- [PASSAGE]
Medical imaging systems such as computed tomography (CT) and magnetic resonance imaging (MRI) employ computer reconstruction techniques to convert acquired data into tomographic or "slice" images of a patient.
In CT, the acquired data consists of radiographic projections obtained with a fan beam of x-rays at regular angular intervals about the patient within the plane of the slice. A Fourier transformation of each projection provides a line of the Fourier transform of the desired slice image along a line of diameter about the center of rotation of the projections. A set of projections at different angles, therefore, provides a set of different lines of Fourier data arranged like spokes in a wheel. This Fourier data is converted to a rectangular or Cartesian format and the two-dimensional inverse Fourier transform is taken to produce the tomographic image.
In MRI, the acquired data is a sampled nuclear magnetic resonant (NMR) signal received from the patient after stimulation by a radio frequency (RF) electromagnetic field and during the application of one or more magnetic gradient fields. The gradient fields are produced by amplifiers driving conductive coils so the gradient fields may be varied in a "sequence" during the imaging. Multiple NMR signal acquired during the sequence, produce a field of data within a Fourier "k-space". This field of data is operated on by the two dimensional Fourier transform to produce the tomographic image. In one gradient sequence that reduces the peak power required of the gradient amplifiers, each acquisition of an NMR signal produces data along a spiral path through the k-space. As with CT, it is typical to convert this data to a Cartesian format to process and display it.
In both CT and MRI, each acquired data point is associated with an elemental measurement volume (voxel), either in the patient or in the Fourier space of the transformed data. As a result of the radial nature of the acquisition, the voxels are sectors of cylindrical annuluses arranged about a common center within a slice plane, their exact dimensions being determined by the resolution of the system. Normally, the thickness of the voxels (measured normal to the image plane) is constant and thin so that the voxels may be treated practically as areas rather than volumes. Voxels of this type will be termed "polar voxels" and the associated delta will be termed "polar data".

- [EXERCISE AIM] Can you reproduce word for word the stretch of the CT and MRI reconstruction passage from "In MRI, the" through "and display it."?

(Pixel coordinate grounding data)
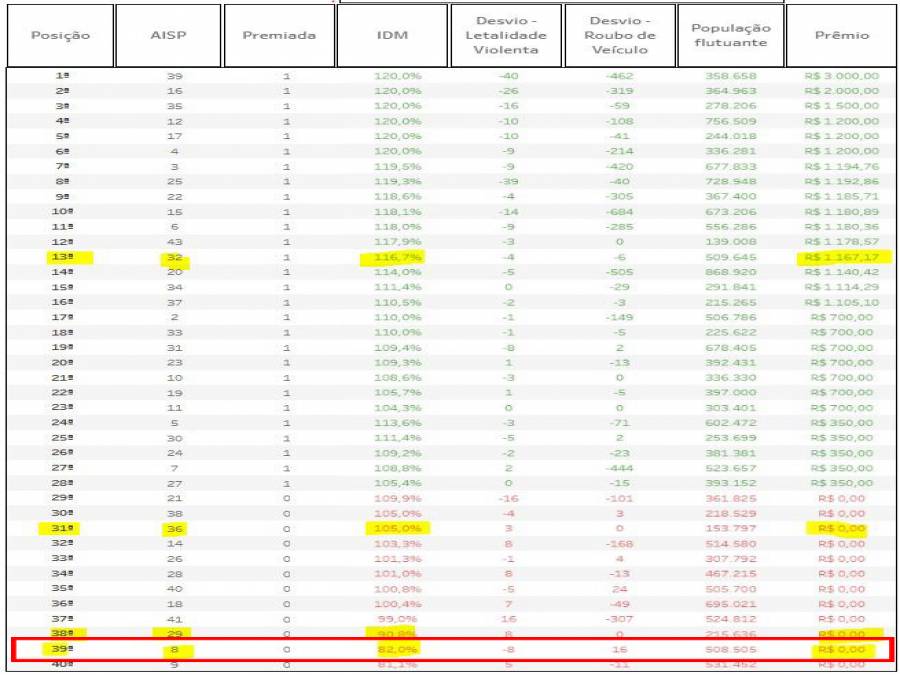Click the highlighted R$ 1.167,17 prize cell
The width and height of the screenshot is (900, 675).
coord(841,257)
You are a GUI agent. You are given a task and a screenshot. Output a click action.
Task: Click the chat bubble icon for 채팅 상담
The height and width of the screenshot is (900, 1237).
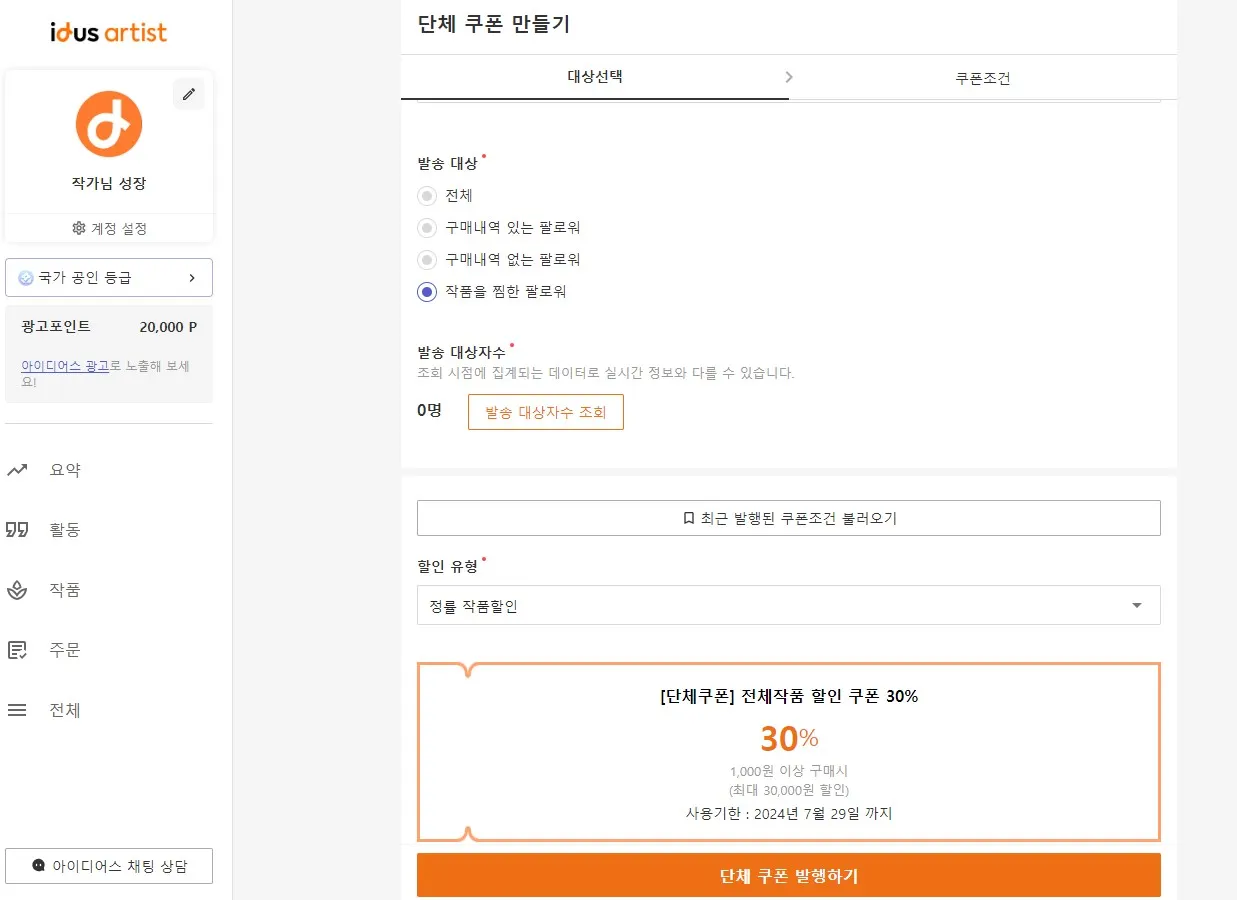39,866
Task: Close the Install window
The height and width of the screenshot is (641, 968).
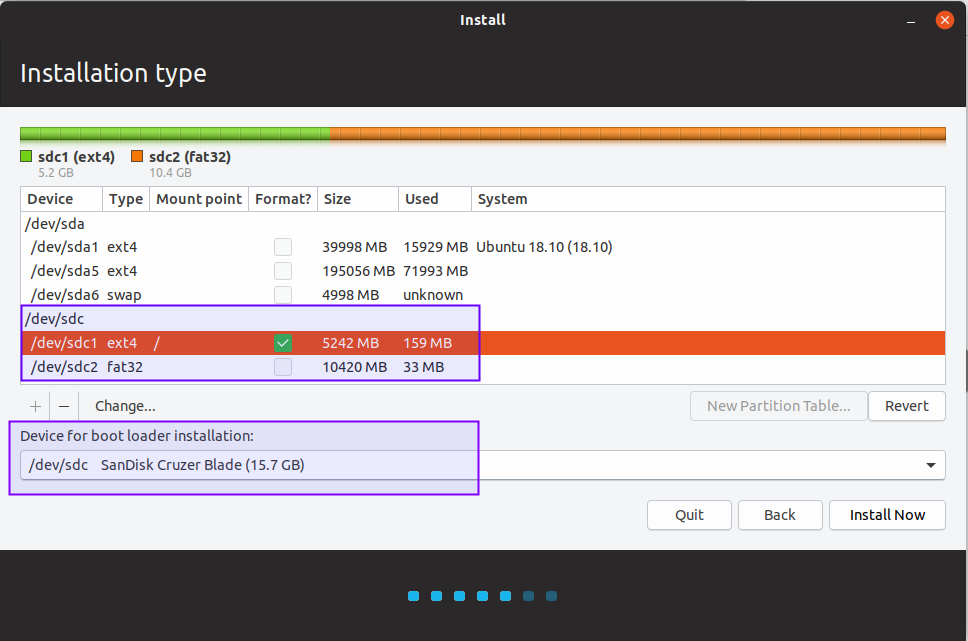Action: point(944,20)

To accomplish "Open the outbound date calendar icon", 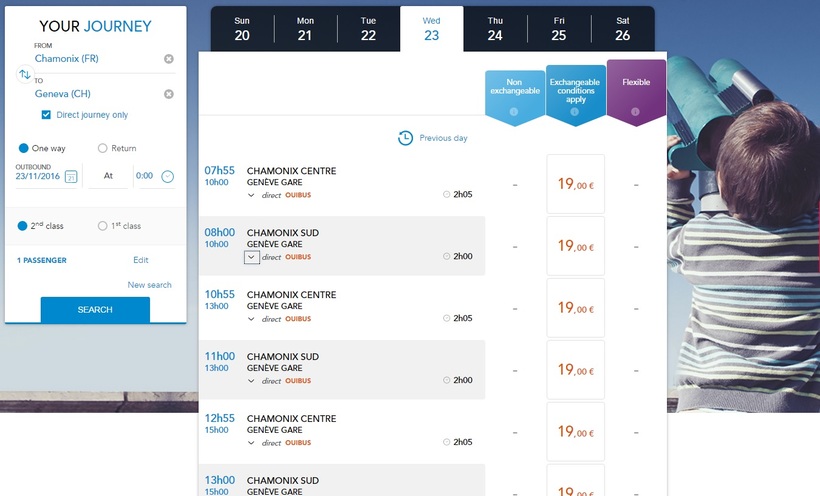I will click(x=71, y=177).
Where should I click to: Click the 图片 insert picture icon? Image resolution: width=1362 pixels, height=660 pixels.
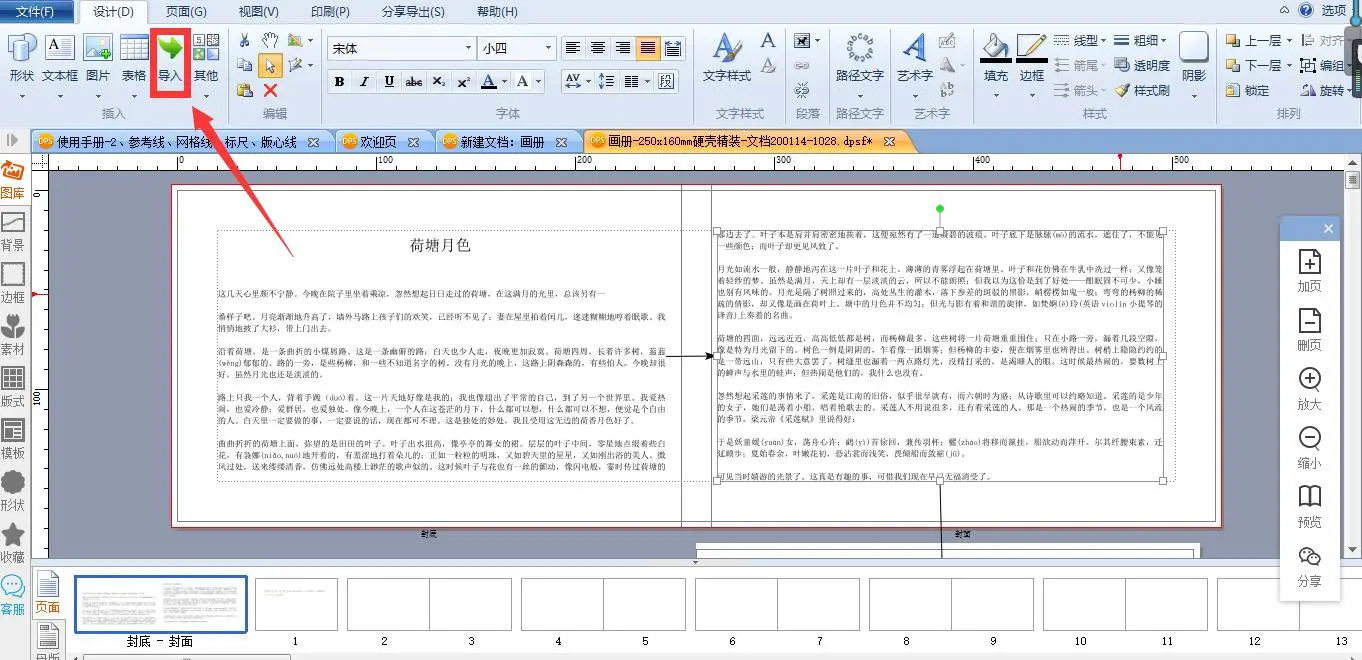tap(97, 48)
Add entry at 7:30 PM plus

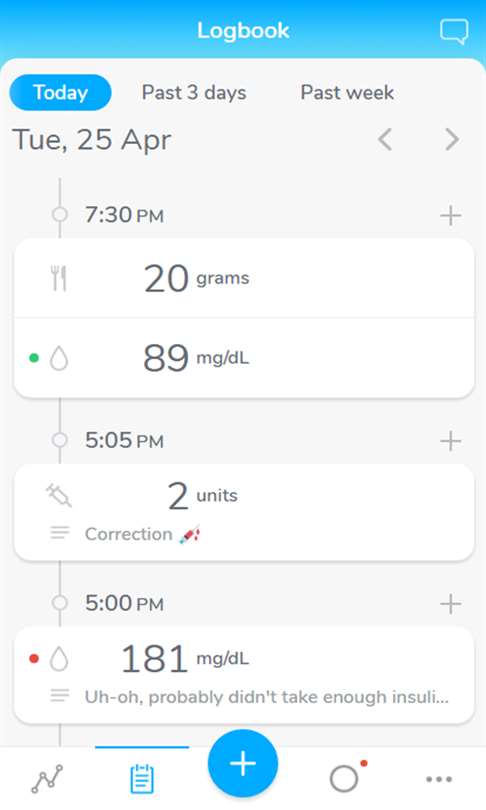click(450, 215)
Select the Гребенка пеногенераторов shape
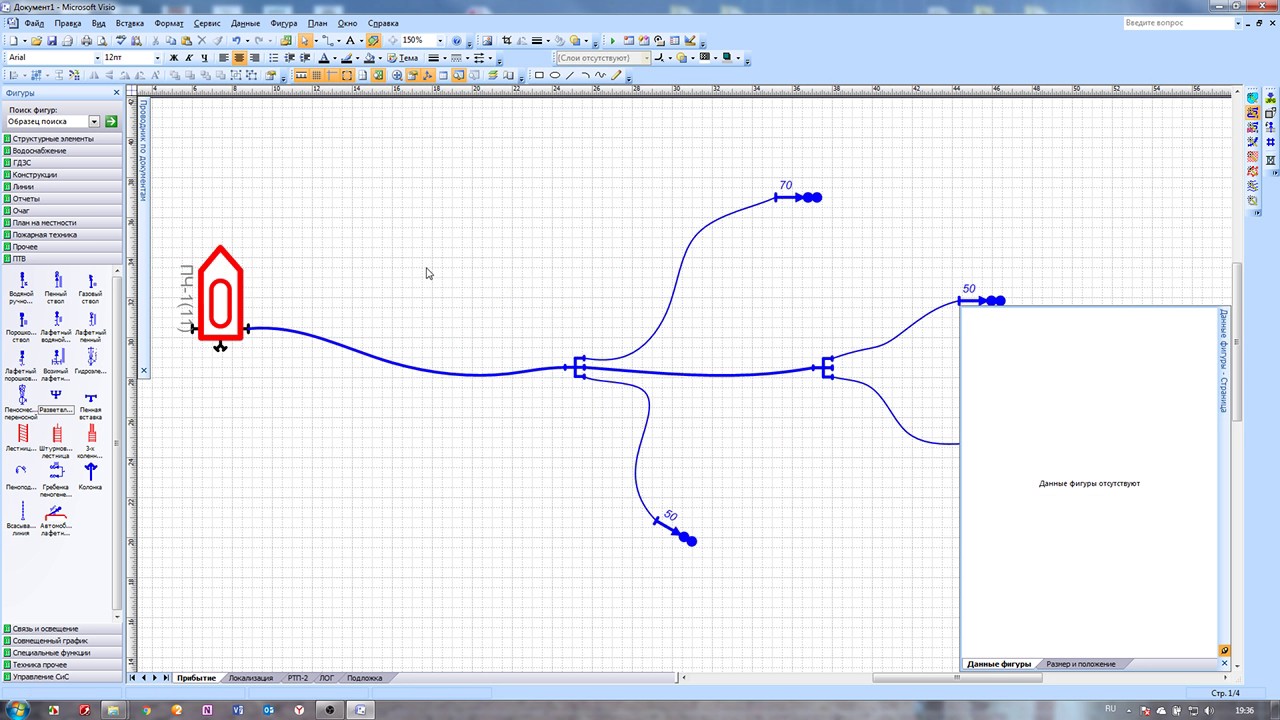Viewport: 1280px width, 720px height. tap(56, 476)
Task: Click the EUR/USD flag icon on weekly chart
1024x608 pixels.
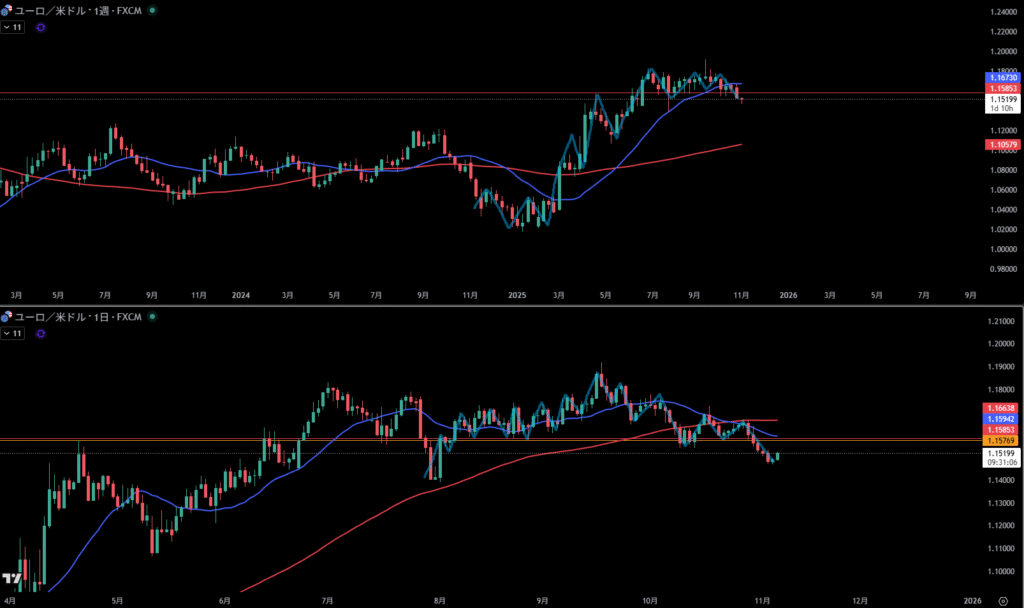Action: tap(8, 10)
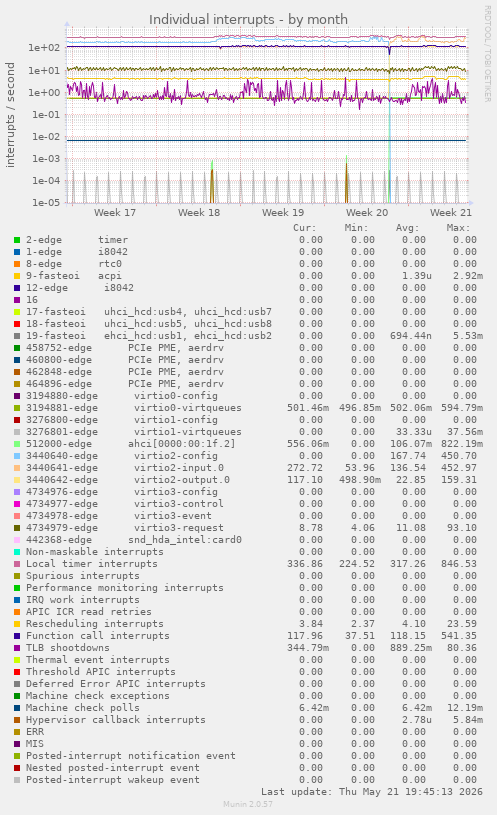Click the Week 17 axis label

tap(115, 213)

- [SOLVED EXERCISE]
In MRI, the acquired data is a sampled nuclear magnetic resonant (NMR) signal received from the patient after stimulation by a radio frequency (RF) electromagnetic field and during the application of one or more magnetic gradient fields. The gradient fields are produced by amplifiers driving conductive coils so the gradient fields may be varied in a "sequence" during the imaging. Multiple NMR signal acquired during the sequence, produce a field of data within a Fourier "k-space". This field of data is operated on by the two dimensional Fourier transform to produce the tomographic image. In one gradient sequence that reduces the peak power required of the gradient amplifiers, each acquisition of an NMR signal produces data along a spiral path through the k-space. As with CT, it is typical to convert this data to a Cartesian format to process and display it.